Cierra la puerta

Estos días se celebra el desafío “AbreDatos“, impulsado por la asociación ProBonoPúblico. Una iniciativa muy interesante, que consiste en un concurso “express” (se desarrolla durante sólo dos días) para diseñar una aplicación de servicio ciudadano que haga uso de datos públicos. El objetivo (aparte de que puedan surgir buenas ideas del concurso) es dar visibilidad a una cuestión de fondo aún más relevante: la apertura al público en general de datos públicos.

Como explican en la web, hay dos factores asociados a estas iniciativas.

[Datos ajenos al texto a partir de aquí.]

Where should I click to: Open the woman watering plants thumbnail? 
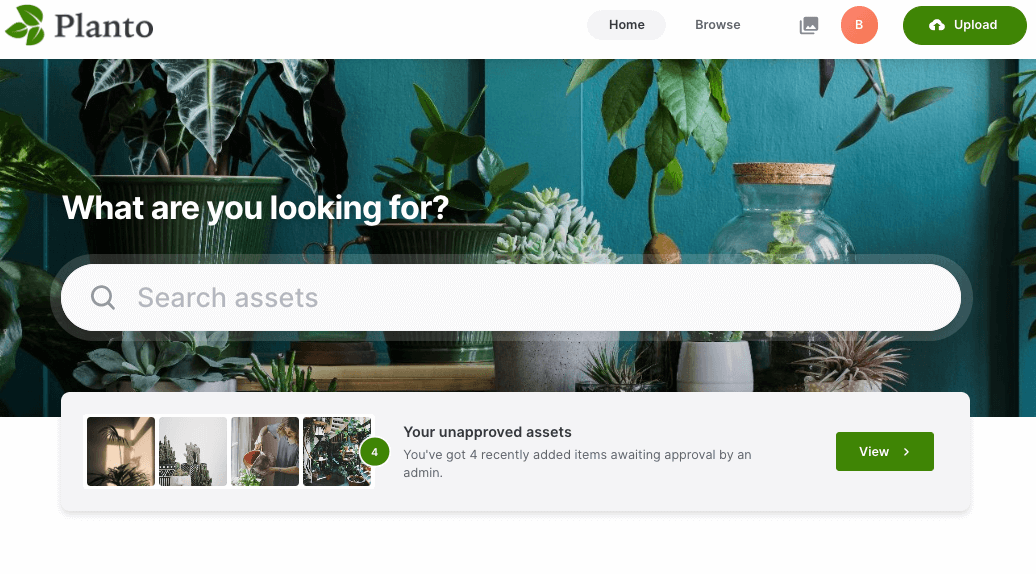tap(265, 451)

Por un lado, una cuestión de legitimidad: son datos e información que se ha generado con dinero público, y que por lo tanto nos pertenecen a todos. Es de justicia que los ciudadanos podamos tener acceso a ellos, y que podamos usarlos.

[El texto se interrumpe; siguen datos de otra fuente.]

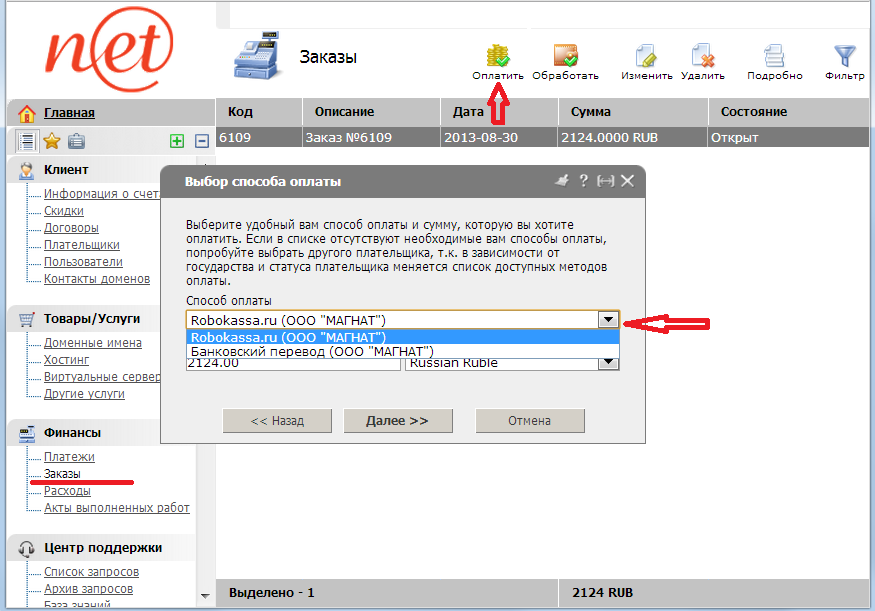The width and height of the screenshot is (875, 611).
Task: Click the amount field showing 2124.00
Action: [x=292, y=364]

Pero además, hay otra cuestión que a mí me resulta incluso más importante. Copio y pego: “la explotación de los datos por parte de la sociedad genera usos creativos y servicios que la administración no tiene capacidad ni obligación de proporcionar, incrementado colectivamente el bien común“. Es decir, si los datos se hacen accesibles al ciudadano (mejor aún si es con plataformas y estándares comunes), es posible que éstos mejoren el uso que la propia Administración puede hacer de ellos, por falta de iniciativa, de recursos, o incluso de creatividad.

Parece que en el ámbito de lo público es algo inexcusable. Ahora bien, ¿podría ser interesante para las empresas como entidades privadas (y por lo tanto ajenas a ese “imperativo moral” del que hablábamos antes) adoptar medidas de apertura similares? Lo habitual en el mundo de la empresa es el celo extremo respecto a la información, cuantitativa y cualitativa. No ya respecto al exterior, sino incluso a nivel interno: que no se enteren nuestros empleados, esto es de mi departamento y de nadie más, “la información es poder”.

¿Y si, por mantener esa actitud, se estuvieran perdiendo oportunidades? ¿Y si los riesgos percibidos de la apertura de información se viesen compensados con creces con la aportación de ideas a cargo de empleados, otras áreas de la empresa, de clientes, de fans de la marca? ¿Y si lo de “abrir datos” tuviera sentido fuera del ámbito de lo público?